Семья Поланецких - Сенкевич Генрик - Страница 72
- Предыдущая
- 72/150
- Следующая
Вдруг рядом послышался сдавленный шепот:
– Едва нашел вас. Теперь, кажется, уже скоро.
Но оказалось, не так скоро. Тогда Свирский, поздоровавшись со знакомым прелатом, сказал ему что-то, и тот любезно провел их в соседний, обитый красным штофом зал. Поланецкий с удивлением обнаружил, что и здесь полно, только в одном конце, отделенном почетной стражей, где на возвышении стояло кресло, не было никого, кроме нескольких прелатов и епископов, которые непринужденно беседовали между собой.
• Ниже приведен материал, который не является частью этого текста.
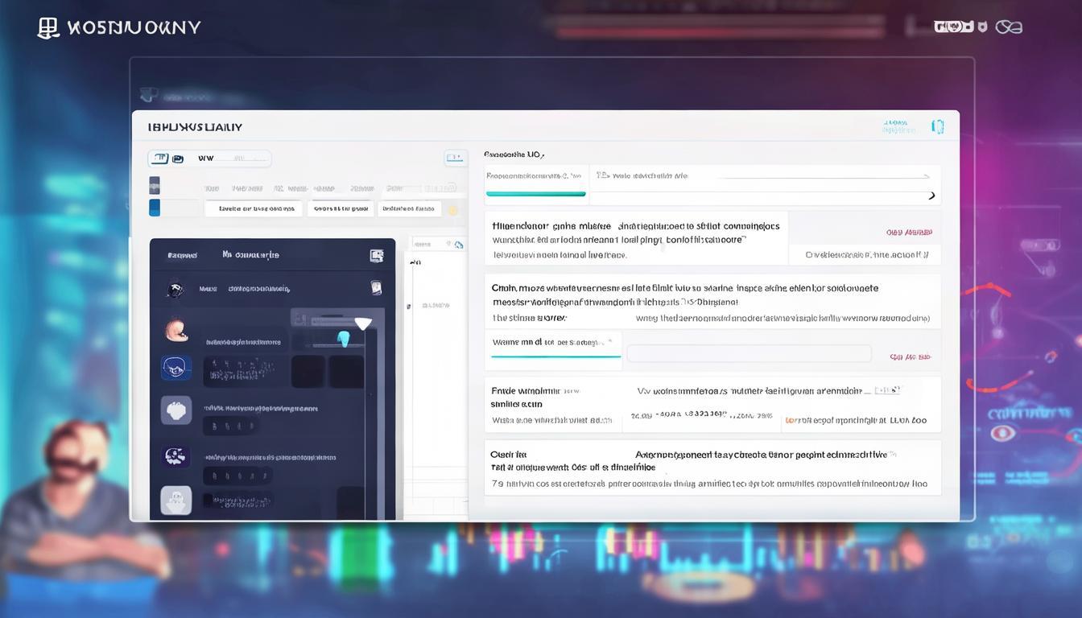Click the purple avatar in the fifth row
1082x618 pixels.
tap(176, 456)
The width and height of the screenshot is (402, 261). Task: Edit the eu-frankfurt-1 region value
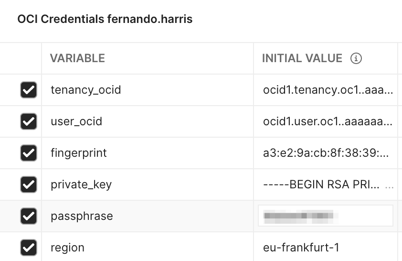301,248
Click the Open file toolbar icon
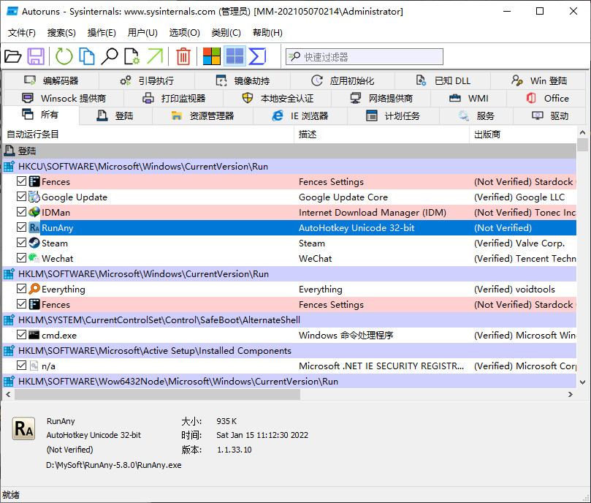The height and width of the screenshot is (503, 591). 13,56
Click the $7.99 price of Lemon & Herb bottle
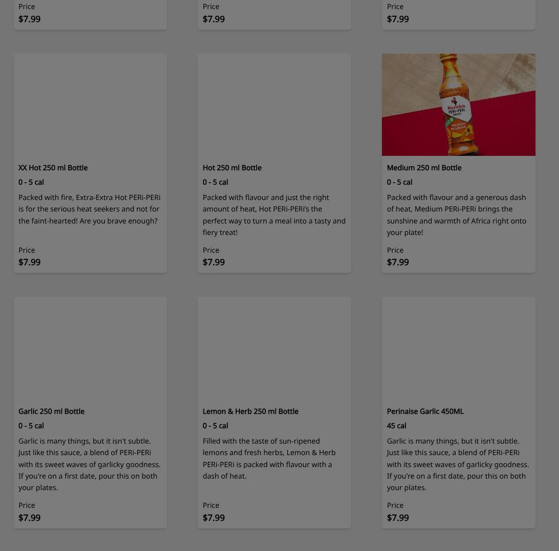Screen dimensions: 559x551 [214, 518]
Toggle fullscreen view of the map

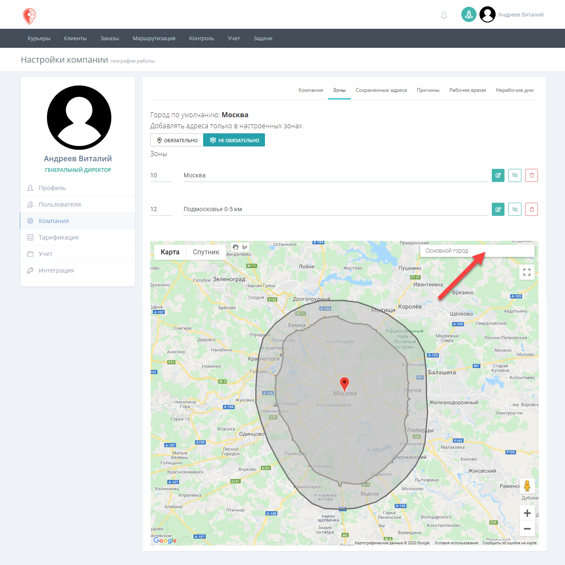527,272
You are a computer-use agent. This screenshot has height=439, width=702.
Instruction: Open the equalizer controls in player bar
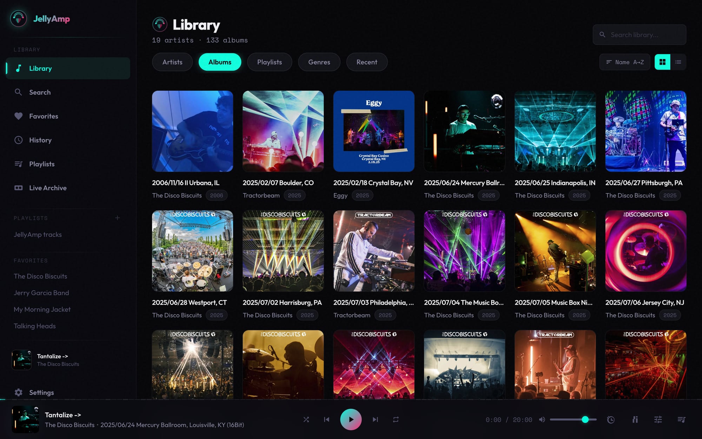[658, 419]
Атмосфера напряженного ожидания чувствовалась тут еще сильней. Все стояли, затаив дыхание, с таинственным и торжественным видом. Голубоватый дневной свет принимал необычный оттенок на пурпурном фоне обоев, и солнечные лучи, проникавшие сквозь оконные стекла, казались тоже багряными.
Еще некоторое время длилось ожидание; но вот из первого зала донеслись глухой шум, гомон, восклицания, и в распахнутых боковых дверях показалась папская гвардия, несущая фигуру в белом. Марыня судорожно сжала руку мужа, он ответил ей пожатием, и, как во время венчания, все теснящиеся мысли, впечатления слились в одно общее чувство исключительной важности и торжественности происходящего.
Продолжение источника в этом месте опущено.